At times, life at the University of Sydney (USyd) can feel like an endless cycle of fiercely contested elections. Organisations like the University of Sydney Union and the Students’ Representative Council play an important role in students’ lives. Despite that, there often seems to be an atmosphere of apathy associated with student electoral processes, reflected in shockingly low voter turnout rates which regularly hover around 10%. Whether this is down to a perception that student elections have ‘no real impact’ is debatable. That perception, however, would be radically different in the imagined world where the University of Sydney became an electoral division again.
The University of Sydney’s status as an electoral district in the Legislative Assembly of New South Wales is a gem buried within the annals of history. Its electoral lifespan was brief, spanning just four years from 1876 to 1880.
The specifications of the electoral district were set out in the 1858 Electoral Act. The Act stipulated that upon enrolment figures at USyd passing 100 students, a special seat would be created. Voting rights would be extended to senate fellows, various staff members and students studying a Master of Arts, Doctors of Laws and Doctors of Medicine. The elections themselves were administered by the Provost or Vice Provost who would act as a returning officer.
The first campus election was a by-election held in 1876, in which William Charles Windeyer defeated Edmund Barton by 6 votes. At the next election Barton, who as Prime Minister oversaw the implementation of the White Australia Policy, claimed victory.
In 1880, when electoral boundaries in New South Wales were redrawn, the seat of the University of Sydney was abolished. Since then, no other special university seats have been created in any state, leaving the question of what USyd electoral divisions would look like. That question remains restricted only to our imagination.
There were certainly significant electoral benefits for students voting in the USyd electoral district in 1876. Firstly, the population of their electoral division would have been around 100 students, compared to approximately 4,000 voters in other electorates (assuming a roughly equal electoral division). This would have granted each student a significantly larger share of voting power and influence over the outcome of elections than other students nationwide. Today, the size of USyd’s electoral division would have grown to approximately 54,000 students. Although nowhere near the disproportions of the 19th century, this would still be significantly smaller than almost all electoral divisions in New South Wales today.
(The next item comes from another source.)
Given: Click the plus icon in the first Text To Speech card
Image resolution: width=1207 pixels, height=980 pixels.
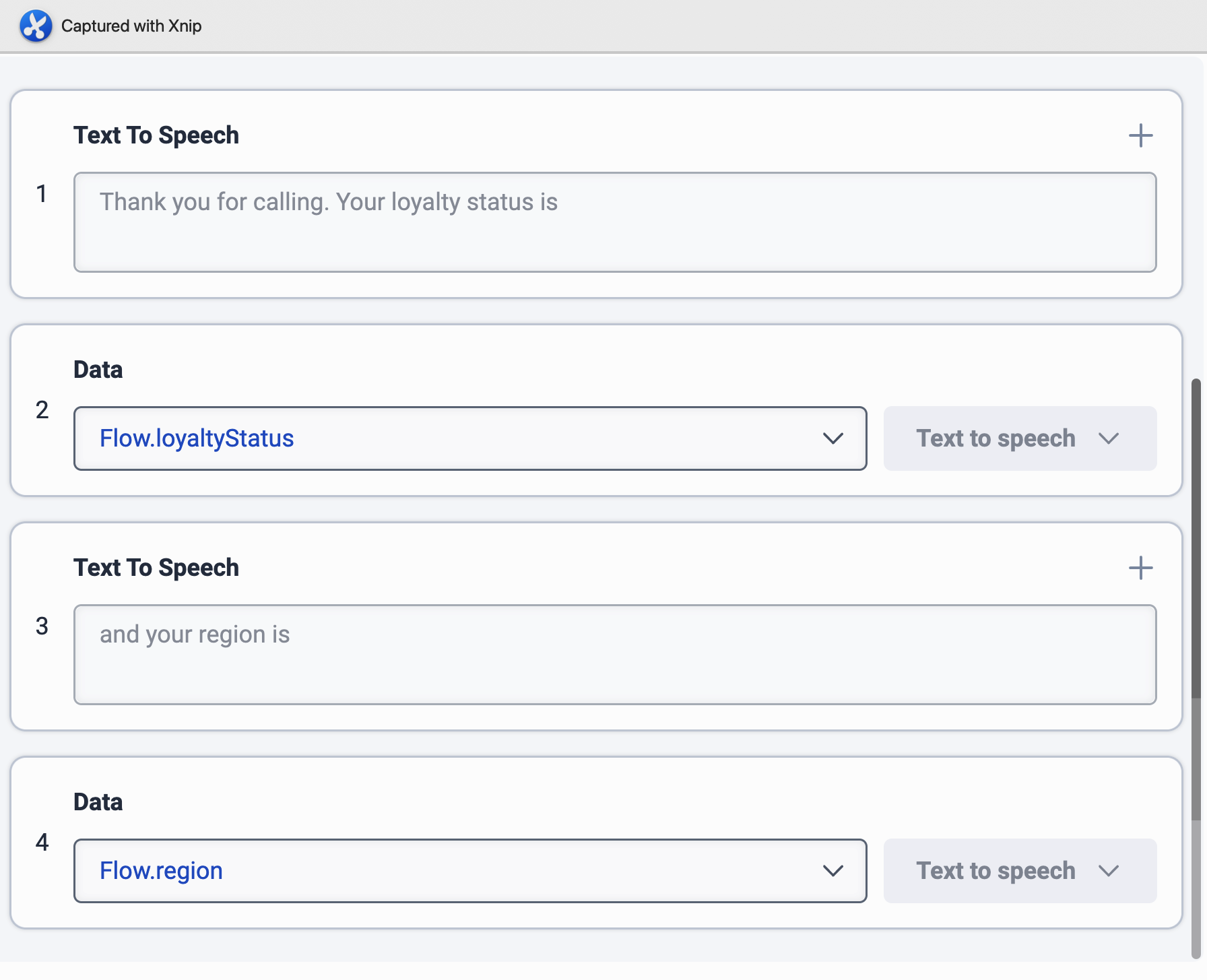Looking at the screenshot, I should [x=1140, y=135].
In light of USyd’s strong activist tradition, an electoral district may also have increased the efficacy of activist campaigns. With a clear path to Parliament, movements benefit from having a more tangible and proximate end-goal, energising student activists and galvanising greater support. Additionally, although a little idealistically, there would have been an opportunity for genuinely left-wing candidates to hold a seat in Parliament and champion the demands of grassroots campaigns.
Compulsory voting may also have had the impact of cultivating a stronger voting culture on campus with flow-on effects in other student elections. With political participation becoming more closely linked to campus culture, it is feasible that the preservation of an electoral district would have lead to higher turnouts in SRC and USU Board elections. This would have also assisted in mitigating some of the electoral impacts of voluntary student unionism.
To extend the thought experiment a little further, it’s possible that other universities would also have been granted their own electoral divisions. Such special seats, significantly smaller than other electoral divisions, would be problematic in terms of compromising equality in the value of votes. At risk of becoming elitist in its extension of a special voting status exclusive to university students who disproportionately come from class privileged backgrounds.
Ultimately though, there doesn’t seem to be any real possibility of university electoral districts being revived, and perhaps for the better.